Immelt actually assumed the position of President Barack Obama's Job's Council head, aka Jobs “Czar” in January. Since then, he has been very public, but hasn't been widely recognized perhaps because of the administrations late arrival to the "jobs first" focus. The report on “60 Minutes” illuminated some of the issues with Immelt being entrusted with job creation by the Obama Administration.
As Shahihen Nasiripour noted in Huffington Post in January: "Immelt's firm stands as Exhibit A of a successful and profitable corporate America standing at the forefront of the recovery. It also represents the archetypal company that's hoarding cash, sending jobs overseas, relying on taxpayer bailouts and paying less taxes than envisioned."
The difficulty the administration and Immelt face, amidst Wall Street occupation protests, is with regards to gaining a foothold of credibility. There is probably a larger distrust of big corporations by more people in the US than ever before. There is a large cloud of belief-fueled by broiling disenchantment of not being able to find good paying work- that corporations put profits first, second and third and that there is no serious commitment to employing Americans. Worse, there is a wide perception that government facilitates the disintegration of the US job market via no-strings attached corporate bailouts and tax/trade policies that encourage exporting of jobs.
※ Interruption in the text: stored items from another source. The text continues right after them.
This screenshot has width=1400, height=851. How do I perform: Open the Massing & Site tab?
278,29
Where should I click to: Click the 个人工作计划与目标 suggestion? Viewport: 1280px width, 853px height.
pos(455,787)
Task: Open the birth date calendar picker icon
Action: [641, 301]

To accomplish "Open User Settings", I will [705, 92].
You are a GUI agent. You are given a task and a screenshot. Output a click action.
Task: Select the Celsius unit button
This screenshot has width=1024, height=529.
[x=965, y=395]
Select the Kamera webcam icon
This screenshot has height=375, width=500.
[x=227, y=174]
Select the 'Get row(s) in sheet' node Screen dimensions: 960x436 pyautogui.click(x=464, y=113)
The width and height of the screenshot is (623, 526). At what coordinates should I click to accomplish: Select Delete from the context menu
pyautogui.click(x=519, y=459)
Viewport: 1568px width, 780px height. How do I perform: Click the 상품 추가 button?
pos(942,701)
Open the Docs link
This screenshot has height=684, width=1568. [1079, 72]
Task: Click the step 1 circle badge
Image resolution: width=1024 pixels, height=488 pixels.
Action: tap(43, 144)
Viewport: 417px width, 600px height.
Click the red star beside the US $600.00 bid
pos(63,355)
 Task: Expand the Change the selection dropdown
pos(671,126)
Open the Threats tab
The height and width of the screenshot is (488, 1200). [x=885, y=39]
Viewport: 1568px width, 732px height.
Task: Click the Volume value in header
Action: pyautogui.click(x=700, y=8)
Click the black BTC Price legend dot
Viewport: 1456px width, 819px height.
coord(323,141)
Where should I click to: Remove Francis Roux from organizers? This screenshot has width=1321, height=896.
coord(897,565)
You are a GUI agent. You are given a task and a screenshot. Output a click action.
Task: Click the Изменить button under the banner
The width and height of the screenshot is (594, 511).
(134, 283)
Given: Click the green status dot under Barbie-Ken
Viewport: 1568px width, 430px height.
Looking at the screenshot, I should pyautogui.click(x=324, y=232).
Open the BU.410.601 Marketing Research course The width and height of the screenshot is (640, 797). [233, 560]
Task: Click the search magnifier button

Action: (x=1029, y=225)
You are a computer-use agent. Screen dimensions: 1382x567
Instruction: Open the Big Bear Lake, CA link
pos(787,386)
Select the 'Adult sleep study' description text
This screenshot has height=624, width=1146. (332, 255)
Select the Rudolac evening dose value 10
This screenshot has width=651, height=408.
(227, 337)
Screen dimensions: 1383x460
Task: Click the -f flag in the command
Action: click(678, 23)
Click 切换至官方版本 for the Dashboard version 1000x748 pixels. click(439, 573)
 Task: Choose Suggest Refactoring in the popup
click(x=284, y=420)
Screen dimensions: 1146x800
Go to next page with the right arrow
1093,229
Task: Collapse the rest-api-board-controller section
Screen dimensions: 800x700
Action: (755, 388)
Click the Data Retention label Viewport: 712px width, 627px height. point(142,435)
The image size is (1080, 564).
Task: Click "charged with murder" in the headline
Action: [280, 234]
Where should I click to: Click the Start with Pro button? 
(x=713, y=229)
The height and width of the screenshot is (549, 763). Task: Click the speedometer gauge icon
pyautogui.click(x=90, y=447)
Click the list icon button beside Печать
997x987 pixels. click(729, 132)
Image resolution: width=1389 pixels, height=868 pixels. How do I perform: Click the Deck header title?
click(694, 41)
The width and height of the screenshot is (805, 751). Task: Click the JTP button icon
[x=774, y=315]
For his part, Immelt spent two years prior to his promotion serving on President Obama's job's council. He was not new to being a powerful figure in the private sector of the American economy. In early September, he marked his 10th year at the CEO of GE. He has been named one of the world's best CEOs three times by Barrons. GE is still a brand synonymous with American economic power and stability.
Despite perceptions to the contrary, the company is more than yesterday's news. It employs roughly 150,000 people domestically and was recently chosen by Fortune as one of the top corporations in the world. Immelt has been at the forefront of reimagining GE's growth with a forward focus on advanced medical and transportation technologies. On a world wide scale, GE under Immelt has been a vehicle for job creation. Mr. Immelt was careful to note the forthcoming growth in GE manufacturing jobs domestically during the “60 Minutes” report.
His focus and how he conveys the message of how good jobs will be created in the US in the new economy carries tremendous political impact. President Obama has fought a perception that he spent valuable time his first 3 years on issues like Health Care and was slow to act on jobs. Immelt's strategy and how he sells it must be satisfactory to a sensitive and impatient US workforce. His record at GE regarding globalization does him no favors.
Immelt, to his credit, has not tried to be something he is not. He also has not tried to give a comforting message of a future that will be the same as the past. He laid out his vision in the Washtington Post in late January. In that op-ed piece, it was clear he was not buying that the US is done as a manufacturing power, but that free trade and the downsides that are inherent, is central to the future. He said free trade will guarantee access to US manufactured goods in emerging markets. In the “60 Minutes” piece, Immelt also noted that a weak dollar and increasing wage demands by overseas workers bodes well for the present and future for the US job market. For the current administration facing a difficult case for reelection, the imperative will be that these benefits be real in the short term.